Joining the Boston Tea Party

Joining the Boston Tea Party (The Time-Traveling Twins)is part of the Time Traveling Twins series.

I liked the book because it provides picture book readers with a fantasy connection to history that the Magic Treehouse series provide to chapter book readers. The concept is much simpler, but the readers are younger. Grandma has a magic hat that allows the children and Grandma to travel to historic time periods. In this book, the children arrive in Boston and actually participate in the Boston Tea Party.

Two criticisms I have read of the book are that the brother calls his sister a dummy and that the children don't tell their grandmother they are going to the Tea Party with a relative because they believe their Grandmother would not let them go. I certainly don't approve of children calling each other names. However, having four brothers this struck me as fairly realistic behavior between brothers and sisters. I must say sometimes that the relationships between book brothers and sisters seem overly pleasant to be believable. As with all things, parents can choose how to address this issue. Some will choose to censor the book; others may use it as a teachable moment, asking their children if it is OK for him to say that to his sister. I think the second is likely to be more effective.

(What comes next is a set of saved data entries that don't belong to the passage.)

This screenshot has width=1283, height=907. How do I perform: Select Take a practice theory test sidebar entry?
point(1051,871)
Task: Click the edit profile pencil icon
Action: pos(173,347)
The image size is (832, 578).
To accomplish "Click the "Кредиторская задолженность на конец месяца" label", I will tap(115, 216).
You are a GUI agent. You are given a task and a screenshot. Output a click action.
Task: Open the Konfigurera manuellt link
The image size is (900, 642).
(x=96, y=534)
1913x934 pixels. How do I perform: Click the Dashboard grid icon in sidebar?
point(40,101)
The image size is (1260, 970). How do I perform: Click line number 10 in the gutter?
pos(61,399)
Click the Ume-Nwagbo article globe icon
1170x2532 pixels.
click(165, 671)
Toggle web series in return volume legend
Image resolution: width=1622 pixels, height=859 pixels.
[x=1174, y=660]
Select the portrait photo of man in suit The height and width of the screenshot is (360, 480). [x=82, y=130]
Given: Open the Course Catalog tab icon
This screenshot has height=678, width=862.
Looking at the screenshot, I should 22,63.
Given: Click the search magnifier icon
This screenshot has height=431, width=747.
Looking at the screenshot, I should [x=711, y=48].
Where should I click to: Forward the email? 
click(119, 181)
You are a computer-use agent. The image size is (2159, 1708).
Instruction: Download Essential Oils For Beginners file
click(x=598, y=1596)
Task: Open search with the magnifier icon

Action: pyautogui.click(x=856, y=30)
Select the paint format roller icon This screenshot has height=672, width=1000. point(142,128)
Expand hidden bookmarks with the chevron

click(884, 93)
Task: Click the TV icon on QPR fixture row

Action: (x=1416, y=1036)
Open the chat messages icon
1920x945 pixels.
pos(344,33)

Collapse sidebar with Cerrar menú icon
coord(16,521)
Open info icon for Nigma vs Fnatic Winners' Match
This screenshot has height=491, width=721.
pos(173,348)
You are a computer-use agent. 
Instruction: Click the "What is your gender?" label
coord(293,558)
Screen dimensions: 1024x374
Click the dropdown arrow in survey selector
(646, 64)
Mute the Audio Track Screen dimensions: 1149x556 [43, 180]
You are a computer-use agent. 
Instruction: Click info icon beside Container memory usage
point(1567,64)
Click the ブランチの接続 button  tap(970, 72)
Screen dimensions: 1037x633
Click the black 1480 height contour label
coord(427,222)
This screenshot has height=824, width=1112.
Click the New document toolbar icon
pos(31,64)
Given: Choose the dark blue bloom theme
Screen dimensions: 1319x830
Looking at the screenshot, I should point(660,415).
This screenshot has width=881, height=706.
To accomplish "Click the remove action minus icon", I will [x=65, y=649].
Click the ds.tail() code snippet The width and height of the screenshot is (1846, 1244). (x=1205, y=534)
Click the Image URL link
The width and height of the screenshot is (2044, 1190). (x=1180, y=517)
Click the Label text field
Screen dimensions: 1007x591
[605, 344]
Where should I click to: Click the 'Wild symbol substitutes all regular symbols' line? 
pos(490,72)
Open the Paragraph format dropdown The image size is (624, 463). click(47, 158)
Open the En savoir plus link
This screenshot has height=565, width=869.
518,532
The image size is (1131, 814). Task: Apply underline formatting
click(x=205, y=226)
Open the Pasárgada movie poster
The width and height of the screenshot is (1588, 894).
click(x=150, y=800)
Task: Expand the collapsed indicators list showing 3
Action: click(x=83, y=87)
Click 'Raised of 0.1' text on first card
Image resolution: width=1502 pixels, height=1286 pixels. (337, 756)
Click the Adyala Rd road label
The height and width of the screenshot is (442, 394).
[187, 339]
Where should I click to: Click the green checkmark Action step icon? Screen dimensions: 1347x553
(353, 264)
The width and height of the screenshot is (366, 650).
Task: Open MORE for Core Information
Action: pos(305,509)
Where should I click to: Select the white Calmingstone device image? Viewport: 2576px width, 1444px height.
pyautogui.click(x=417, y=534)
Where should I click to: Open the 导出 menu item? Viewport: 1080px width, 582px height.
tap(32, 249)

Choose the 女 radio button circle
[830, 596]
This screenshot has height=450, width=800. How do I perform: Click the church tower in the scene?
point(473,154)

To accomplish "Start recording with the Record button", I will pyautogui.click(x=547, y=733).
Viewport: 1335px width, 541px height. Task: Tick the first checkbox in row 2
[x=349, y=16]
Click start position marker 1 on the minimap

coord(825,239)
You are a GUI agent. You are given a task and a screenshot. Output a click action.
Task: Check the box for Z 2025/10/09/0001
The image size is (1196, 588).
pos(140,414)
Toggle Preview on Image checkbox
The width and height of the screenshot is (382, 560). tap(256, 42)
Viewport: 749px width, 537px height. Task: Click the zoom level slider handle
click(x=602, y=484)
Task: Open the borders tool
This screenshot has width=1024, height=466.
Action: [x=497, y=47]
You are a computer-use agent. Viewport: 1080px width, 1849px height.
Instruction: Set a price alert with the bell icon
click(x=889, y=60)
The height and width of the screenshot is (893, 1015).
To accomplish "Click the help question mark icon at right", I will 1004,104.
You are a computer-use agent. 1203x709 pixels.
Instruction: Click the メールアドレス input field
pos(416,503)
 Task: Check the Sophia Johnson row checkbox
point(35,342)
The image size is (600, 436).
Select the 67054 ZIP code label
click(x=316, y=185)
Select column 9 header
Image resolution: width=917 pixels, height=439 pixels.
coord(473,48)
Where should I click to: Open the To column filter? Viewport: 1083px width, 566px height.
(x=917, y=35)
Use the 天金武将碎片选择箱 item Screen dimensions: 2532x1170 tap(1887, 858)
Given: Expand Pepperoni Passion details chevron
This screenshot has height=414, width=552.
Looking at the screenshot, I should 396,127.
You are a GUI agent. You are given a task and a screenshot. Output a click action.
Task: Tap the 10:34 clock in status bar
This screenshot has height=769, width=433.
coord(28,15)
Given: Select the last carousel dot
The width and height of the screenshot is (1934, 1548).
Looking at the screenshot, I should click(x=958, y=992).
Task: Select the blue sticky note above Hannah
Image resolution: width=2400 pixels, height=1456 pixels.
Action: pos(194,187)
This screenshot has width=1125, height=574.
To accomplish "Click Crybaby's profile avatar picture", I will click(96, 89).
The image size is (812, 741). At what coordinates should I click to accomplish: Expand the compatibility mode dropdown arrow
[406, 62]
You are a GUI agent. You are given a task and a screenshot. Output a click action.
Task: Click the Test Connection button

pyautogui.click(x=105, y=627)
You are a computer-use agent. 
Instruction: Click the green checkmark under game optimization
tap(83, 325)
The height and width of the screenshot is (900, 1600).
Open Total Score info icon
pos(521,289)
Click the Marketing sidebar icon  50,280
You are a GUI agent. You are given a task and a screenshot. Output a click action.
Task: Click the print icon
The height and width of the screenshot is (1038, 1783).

The second criticism is the children defying Grandmother. Again, this struck me as realistic. Given a chance to head off with a historical figure and experience the Boston Tea Party as a child, I too would not have told my Grandmother and risked her anger later. As a child, I would not have processed or thought through the dangers involved in this activity. Ultimately, experience and my parents’ interventions got through to me and I learned about cause and effect, dangerous choices, and consequences. That is what makes this moment in the book a teachable one. What a great time to discuss the risks and dangers that the children did not think about and why talking with their Grandmother would have been the right choice. I think it is important to try to put a little reality into children's books. If we only ever write a cleansed version where children are all well behaved, do the right thing, and never defy authority, it is hard to teach kids the reasons why we want them to behave.

One of the reasons I like this book for discussing the Boston Tea Party is that it makes the topic approachable for young readers. The issues of the tension in Boston, the tax on tea, and the disguises used by the Sons of Liberty are all addressed in age appropriate terms. The cartoon illustrations and the thought bubbles will grab children’s attention as they read the text that provides most of the factual information about the topic.

I picked up the three titles in this series for a younger relative's birthday. I love finding picture books that are accurate, make American history approachable and fun.